Iran’s President Hassan Rouhani’s displayed general optimism with his sayings. He said on Monday that a nuclear deal with world powers would be done despite a missed deadline in Vienna. “Most of the gaps have been removed,” Mr. Rouhani added on state television, referring to major differences that have so far prevented an interim deal being turned into a comprehensive settlement. In his speech on national television, he also casted the outcome of Vienna talks as some kind of victory for his part, saying that the fact that his country is seeking an accord with the West had not damaged Iran’s nuclear programme.

The situation is still quite complex, and the negotiation phase itself carries a lot of interests. There is still quite a big questionmark for the European Union too, and the role that it will play from now on. The EU has been playing a significant role since 2003 in the whole process as a negotiator and a supporter of a diplomatic solution. That was the EU to have spoken, and this was a big victory itself, but when the whole negotiation process got into a much more complex phase, in the last months, individuals played a crucial role.

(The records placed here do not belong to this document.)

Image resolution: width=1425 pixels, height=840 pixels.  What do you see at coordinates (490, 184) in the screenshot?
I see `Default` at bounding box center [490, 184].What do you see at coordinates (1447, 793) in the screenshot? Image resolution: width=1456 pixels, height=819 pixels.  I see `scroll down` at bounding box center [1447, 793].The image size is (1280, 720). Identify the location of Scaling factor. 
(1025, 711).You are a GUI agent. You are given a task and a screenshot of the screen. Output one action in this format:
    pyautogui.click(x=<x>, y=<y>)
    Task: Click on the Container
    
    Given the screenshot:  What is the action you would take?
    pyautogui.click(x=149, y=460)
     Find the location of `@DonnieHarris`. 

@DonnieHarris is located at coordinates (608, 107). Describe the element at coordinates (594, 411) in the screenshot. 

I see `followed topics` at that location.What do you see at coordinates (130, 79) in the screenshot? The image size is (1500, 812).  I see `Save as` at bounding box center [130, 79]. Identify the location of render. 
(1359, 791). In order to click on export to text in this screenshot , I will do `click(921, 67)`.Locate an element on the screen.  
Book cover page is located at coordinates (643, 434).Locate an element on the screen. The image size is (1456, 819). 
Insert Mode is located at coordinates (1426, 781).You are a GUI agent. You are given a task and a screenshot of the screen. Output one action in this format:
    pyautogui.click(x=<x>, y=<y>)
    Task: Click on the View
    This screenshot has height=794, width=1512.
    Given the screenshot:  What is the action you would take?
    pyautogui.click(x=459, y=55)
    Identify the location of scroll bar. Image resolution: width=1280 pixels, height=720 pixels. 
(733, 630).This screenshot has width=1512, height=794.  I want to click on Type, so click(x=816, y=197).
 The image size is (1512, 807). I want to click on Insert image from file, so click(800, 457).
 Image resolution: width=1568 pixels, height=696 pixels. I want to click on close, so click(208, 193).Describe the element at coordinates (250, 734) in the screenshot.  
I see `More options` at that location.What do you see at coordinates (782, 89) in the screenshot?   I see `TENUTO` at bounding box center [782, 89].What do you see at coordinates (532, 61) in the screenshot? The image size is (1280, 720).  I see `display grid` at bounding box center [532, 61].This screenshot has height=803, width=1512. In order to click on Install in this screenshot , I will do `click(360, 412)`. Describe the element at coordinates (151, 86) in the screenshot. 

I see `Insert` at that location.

Now there is a huge discussion on who will continue to handle the Iran nuclear question from the EU side. Former European Union foreign policy chief Catherine Ashton’s role in the Iran nuclear talks is under discussion, and this was basically announced days before the meetings in Vienna started. Ms. Ashton has chaired the six-power group negotiating with Iran since becoming EU foreign policy chief in 2010. In July, when the Iranian nuclear talks were extended, the six-power group asked Ms. Ashton to stay in the job until the November 24 deadline, but with talks now set to continue for another seven months, her stay became unlikely.

The new EU Foreign Policy Chief, Federica Mogherini, said earlier on Monday she would discuss in coming days with her predecessor what should happen with the role, and so a decision is yet to come. Indeed many think her stay would cast shadow over the new High Representative, as Ms. Ashton no longer holds an official EU role.

However, in such difficult and delicate political situation, a skilled figure like Ashton would probably help the negotiations to speed up. It’s clear to everyone that US Secretary of State John Kerry’s role as the key person in the process has been growing since Ms. Ashton’s mandate came to an end. But the EU doesn’t want to miss the opportunity to maintain a pivotal role to try to push the talks forward.

All sides strongly want a deal because it would be the convenient thing for both parts. And also because there is no real alternative, except war. At the same time pressure is quite high for both Western and Iranian leaders. US President Barack Obama in particular has to overcome strong domestic debate started by Republican Senators, who say the extension should be coupled with increased sanctions. On the other hand Mr. Rouhani has been facing significant opposition to his agenda, after he promised to reduce Iran’s isolation but also to ensure the future ability to enrich uranium.

Tehran repeatedly dismissed any military aims claimed by Western countries that its nuclear program might have, saying it is completely peaceful. However, the six powers’ aim is to curb further the uranium enrichment to basically lengthen the time Iran would need to build a bomb.